**TASK STATEMENT**
Can you reproduce all of the material below word for word, with every line unchanged?

[Stored items]
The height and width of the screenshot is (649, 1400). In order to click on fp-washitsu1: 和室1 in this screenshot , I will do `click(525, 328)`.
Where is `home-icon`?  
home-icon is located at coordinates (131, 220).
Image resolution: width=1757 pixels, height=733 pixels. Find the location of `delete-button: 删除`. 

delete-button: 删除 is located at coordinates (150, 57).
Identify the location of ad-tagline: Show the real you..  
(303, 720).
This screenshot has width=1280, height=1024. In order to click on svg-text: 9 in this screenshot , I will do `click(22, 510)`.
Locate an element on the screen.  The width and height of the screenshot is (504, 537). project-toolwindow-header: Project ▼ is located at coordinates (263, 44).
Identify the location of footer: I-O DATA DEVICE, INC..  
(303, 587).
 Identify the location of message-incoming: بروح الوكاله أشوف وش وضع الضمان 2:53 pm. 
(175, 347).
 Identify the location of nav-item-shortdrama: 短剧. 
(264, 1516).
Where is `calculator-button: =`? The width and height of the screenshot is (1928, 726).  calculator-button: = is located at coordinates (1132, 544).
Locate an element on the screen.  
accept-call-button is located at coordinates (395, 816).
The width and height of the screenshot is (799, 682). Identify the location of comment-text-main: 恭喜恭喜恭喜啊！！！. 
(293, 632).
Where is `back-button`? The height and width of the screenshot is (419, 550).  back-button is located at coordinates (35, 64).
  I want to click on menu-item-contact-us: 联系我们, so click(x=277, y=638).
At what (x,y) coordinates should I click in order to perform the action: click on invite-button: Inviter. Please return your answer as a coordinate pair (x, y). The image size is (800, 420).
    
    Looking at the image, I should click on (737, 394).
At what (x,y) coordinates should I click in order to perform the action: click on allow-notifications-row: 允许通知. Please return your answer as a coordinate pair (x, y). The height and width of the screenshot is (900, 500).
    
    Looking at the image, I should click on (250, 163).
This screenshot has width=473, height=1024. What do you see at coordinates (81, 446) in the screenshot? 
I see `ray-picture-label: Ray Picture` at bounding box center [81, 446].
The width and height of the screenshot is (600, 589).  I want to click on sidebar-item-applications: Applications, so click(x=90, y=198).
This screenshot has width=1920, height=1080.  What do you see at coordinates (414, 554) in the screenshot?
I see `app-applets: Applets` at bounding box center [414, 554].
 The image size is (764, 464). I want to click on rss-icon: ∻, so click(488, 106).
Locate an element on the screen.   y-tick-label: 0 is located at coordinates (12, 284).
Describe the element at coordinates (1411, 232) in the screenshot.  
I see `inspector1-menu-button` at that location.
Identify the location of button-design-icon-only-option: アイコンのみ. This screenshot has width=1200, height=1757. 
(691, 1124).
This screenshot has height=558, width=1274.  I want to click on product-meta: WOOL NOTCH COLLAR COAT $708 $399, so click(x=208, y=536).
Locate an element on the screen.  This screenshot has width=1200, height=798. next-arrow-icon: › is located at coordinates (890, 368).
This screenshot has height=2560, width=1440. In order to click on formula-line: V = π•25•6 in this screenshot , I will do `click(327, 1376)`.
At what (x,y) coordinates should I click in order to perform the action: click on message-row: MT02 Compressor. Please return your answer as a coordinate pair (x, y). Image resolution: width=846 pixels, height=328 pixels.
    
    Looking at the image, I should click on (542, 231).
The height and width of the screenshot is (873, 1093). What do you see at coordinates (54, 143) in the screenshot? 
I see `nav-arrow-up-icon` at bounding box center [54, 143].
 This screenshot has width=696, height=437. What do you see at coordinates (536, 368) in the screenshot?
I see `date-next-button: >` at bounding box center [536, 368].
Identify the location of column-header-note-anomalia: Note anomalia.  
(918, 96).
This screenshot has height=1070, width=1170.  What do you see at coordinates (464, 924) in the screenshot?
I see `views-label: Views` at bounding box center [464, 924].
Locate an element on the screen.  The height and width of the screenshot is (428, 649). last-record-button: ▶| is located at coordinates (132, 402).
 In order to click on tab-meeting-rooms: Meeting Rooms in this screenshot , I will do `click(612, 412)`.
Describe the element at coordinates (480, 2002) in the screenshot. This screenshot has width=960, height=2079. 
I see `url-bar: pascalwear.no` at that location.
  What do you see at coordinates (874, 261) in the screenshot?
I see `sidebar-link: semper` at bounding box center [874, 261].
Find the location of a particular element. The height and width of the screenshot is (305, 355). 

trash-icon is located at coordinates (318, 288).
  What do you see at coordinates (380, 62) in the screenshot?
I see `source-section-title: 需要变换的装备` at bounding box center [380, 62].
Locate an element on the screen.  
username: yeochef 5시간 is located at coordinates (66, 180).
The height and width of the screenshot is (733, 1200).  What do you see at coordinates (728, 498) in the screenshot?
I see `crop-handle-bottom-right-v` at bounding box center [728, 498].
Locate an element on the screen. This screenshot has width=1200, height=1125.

**EXERCISE SOLUTION**
The height and width of the screenshot is (649, 1400). In order to click on fp-washitsu1: 和室1 in this screenshot , I will do `click(525, 328)`.
Where is `home-icon`?  
home-icon is located at coordinates (131, 220).
Image resolution: width=1757 pixels, height=733 pixels. Find the location of `delete-button: 删除`. 

delete-button: 删除 is located at coordinates (150, 57).
Identify the location of ad-tagline: Show the real you..  
(303, 720).
This screenshot has width=1280, height=1024. In order to click on svg-text: 9 in this screenshot , I will do `click(22, 510)`.
Locate an element on the screen.  The width and height of the screenshot is (504, 537). project-toolwindow-header: Project ▼ is located at coordinates (263, 44).
Identify the location of footer: I-O DATA DEVICE, INC..  
(303, 587).
 Identify the location of message-incoming: بروح الوكاله أشوف وش وضع الضمان 2:53 pm. 
(175, 347).
 Identify the location of nav-item-shortdrama: 短剧. 
(264, 1516).
Where is `calculator-button: =`? The width and height of the screenshot is (1928, 726).  calculator-button: = is located at coordinates (1132, 544).
Locate an element on the screen.  
accept-call-button is located at coordinates (395, 816).
The width and height of the screenshot is (799, 682). Identify the location of comment-text-main: 恭喜恭喜恭喜啊！！！. 
(293, 632).
Where is `back-button`? The height and width of the screenshot is (419, 550).  back-button is located at coordinates (35, 64).
  I want to click on menu-item-contact-us: 联系我们, so click(x=277, y=638).
At what (x,y) coordinates should I click in order to perform the action: click on invite-button: Inviter. Please return your answer as a coordinate pair (x, y). The image size is (800, 420).
    
    Looking at the image, I should click on (737, 394).
At what (x,y) coordinates should I click in order to perform the action: click on allow-notifications-row: 允许通知. Please return your answer as a coordinate pair (x, y). The height and width of the screenshot is (900, 500).
    
    Looking at the image, I should click on (250, 163).
This screenshot has width=473, height=1024. What do you see at coordinates (81, 446) in the screenshot? 
I see `ray-picture-label: Ray Picture` at bounding box center [81, 446].
The width and height of the screenshot is (600, 589).  I want to click on sidebar-item-applications: Applications, so click(x=90, y=198).
This screenshot has width=1920, height=1080.  What do you see at coordinates (414, 554) in the screenshot?
I see `app-applets: Applets` at bounding box center [414, 554].
 The image size is (764, 464). I want to click on rss-icon: ∻, so click(488, 106).
Locate an element on the screen.   y-tick-label: 0 is located at coordinates (12, 284).
Describe the element at coordinates (1411, 232) in the screenshot.  
I see `inspector1-menu-button` at that location.
Identify the location of button-design-icon-only-option: アイコンのみ. This screenshot has width=1200, height=1757. 
(691, 1124).
This screenshot has height=558, width=1274.  I want to click on product-meta: WOOL NOTCH COLLAR COAT $708 $399, so click(x=208, y=536).
Locate an element on the screen.  This screenshot has width=1200, height=798. next-arrow-icon: › is located at coordinates (890, 368).
This screenshot has height=2560, width=1440. In order to click on formula-line: V = π•25•6 in this screenshot , I will do `click(327, 1376)`.
At what (x,y) coordinates should I click in order to perform the action: click on message-row: MT02 Compressor. Please return your answer as a coordinate pair (x, y). Image resolution: width=846 pixels, height=328 pixels.
    
    Looking at the image, I should click on (542, 231).
The height and width of the screenshot is (873, 1093). What do you see at coordinates (54, 143) in the screenshot? 
I see `nav-arrow-up-icon` at bounding box center [54, 143].
 This screenshot has width=696, height=437. What do you see at coordinates (536, 368) in the screenshot?
I see `date-next-button: >` at bounding box center [536, 368].
Identify the location of column-header-note-anomalia: Note anomalia.  
(918, 96).
This screenshot has height=1070, width=1170.  What do you see at coordinates (464, 924) in the screenshot?
I see `views-label: Views` at bounding box center [464, 924].
Locate an element on the screen.  The height and width of the screenshot is (428, 649). last-record-button: ▶| is located at coordinates (132, 402).
 In order to click on tab-meeting-rooms: Meeting Rooms in this screenshot , I will do `click(612, 412)`.
Describe the element at coordinates (480, 2002) in the screenshot. This screenshot has width=960, height=2079. 
I see `url-bar: pascalwear.no` at that location.
  What do you see at coordinates (874, 261) in the screenshot?
I see `sidebar-link: semper` at bounding box center [874, 261].
Find the location of a particular element. The height and width of the screenshot is (305, 355). 

trash-icon is located at coordinates (318, 288).
  What do you see at coordinates (380, 62) in the screenshot?
I see `source-section-title: 需要变换的装备` at bounding box center [380, 62].
Locate an element on the screen.  
username: yeochef 5시간 is located at coordinates (66, 180).
The height and width of the screenshot is (733, 1200).  What do you see at coordinates (728, 498) in the screenshot?
I see `crop-handle-bottom-right-v` at bounding box center [728, 498].
Locate an element on the screen. This screenshot has width=1200, height=1125.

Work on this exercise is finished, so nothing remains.